Research on Optimization Methods for Edge-Side Model Training Based on Infrastructure as Code

  • Published:2026-02-11

摘要: 随着边缘智能在工业检测、移动终端、智慧安防等场景中的广泛应用,深度学习模型逐渐从云端向边缘侧迁移。然而,在云端预训练的模型部署至边缘侧微调,通常因边缘资源受限而导致训练效率下降,需协同优化模型超参数和资源参数以维持模型高精度和训练效率。现有技术大多专注于面向服务端场景进行超参数优化,缺乏对边缘设备异构性和资源动态变化的考虑,可能导致模型精度及训练效率显著降低。本文提出异构感知超参数优化方法(H2PO),通过基础设施即代码(IaC)技术实现异构设备及动态资源的统一接口,并引入预测模型以指导模型训练时的在线超参数调优,使得模型超参数实时适应资源的动态变化。在异构设备上的实验表明,H2PO可以在资源受限条件下有效提升模型准确率2.5%、资源利用率4.2%,相比现有方法最多降低训练时间开销71.3%,并适用于不同深度学习模型。

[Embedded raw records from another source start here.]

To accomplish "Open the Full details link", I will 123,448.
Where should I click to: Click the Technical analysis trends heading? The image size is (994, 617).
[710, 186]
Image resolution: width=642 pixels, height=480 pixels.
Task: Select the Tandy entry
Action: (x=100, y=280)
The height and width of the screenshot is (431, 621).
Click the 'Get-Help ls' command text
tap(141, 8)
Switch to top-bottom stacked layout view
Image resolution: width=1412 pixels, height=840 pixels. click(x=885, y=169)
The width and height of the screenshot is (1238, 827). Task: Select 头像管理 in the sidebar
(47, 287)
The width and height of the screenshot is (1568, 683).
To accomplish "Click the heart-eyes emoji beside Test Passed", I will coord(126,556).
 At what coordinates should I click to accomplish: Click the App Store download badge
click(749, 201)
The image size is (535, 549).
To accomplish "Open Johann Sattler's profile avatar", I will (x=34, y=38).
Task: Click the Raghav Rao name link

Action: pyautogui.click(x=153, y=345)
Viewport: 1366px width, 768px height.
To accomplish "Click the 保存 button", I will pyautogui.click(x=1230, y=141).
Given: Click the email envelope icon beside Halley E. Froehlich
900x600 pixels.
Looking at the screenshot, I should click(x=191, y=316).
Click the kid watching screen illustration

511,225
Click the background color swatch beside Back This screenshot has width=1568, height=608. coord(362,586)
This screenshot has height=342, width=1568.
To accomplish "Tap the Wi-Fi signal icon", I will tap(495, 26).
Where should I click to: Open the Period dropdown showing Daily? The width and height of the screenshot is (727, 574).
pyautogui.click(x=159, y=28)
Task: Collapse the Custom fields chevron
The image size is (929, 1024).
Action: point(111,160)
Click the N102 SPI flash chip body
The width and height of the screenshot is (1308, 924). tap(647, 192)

Abstract: With the widespread adoption of edge intelligence in industrial inspection, mobile devices, and smart security applications, deep learning models are increasingly shifting from cloud-centric to edge-side deployment. However, when cloud-pretrained models are fine-tuned on edge devices, limited computational and memory resources often lead to degraded training efficiency. To maintain high model accuracy and training performance, it becomes essential to jointly optimize both model hyperparameters and resource-related parameters. Existing methods predominantly focus on hyperparameter optimization in server-side environments and insufficiently account for the heterogeneity of edge devices and the dynamic variability of edge resources, which may result in substantial drops in accuracy and training efficiency during edge-side fine-tuning. To address these challenges, this paper proposes a Heterogeneity-Aware Hyperparameter Optimization method (H2PO). Leveraging Infrastructure as Code (IaC), H2PO provides a unified interface for managing heterogeneous devices and dynamically changing resources. Additionally, a lightweight prediction model is integrated to guide online hyperparameter adjustment during training, enabling hyperparameters to adapt in real time to fluctuations in resource availability. Experiments on heterogeneous devices show that H2PO can effectively improve model accuracy by 2.5% and resource utilization by 4.2% under resource-constrained conditions. Compared with existing methods, it reduces training time overhead by up to 71.3% and is applicable to different deep learning models.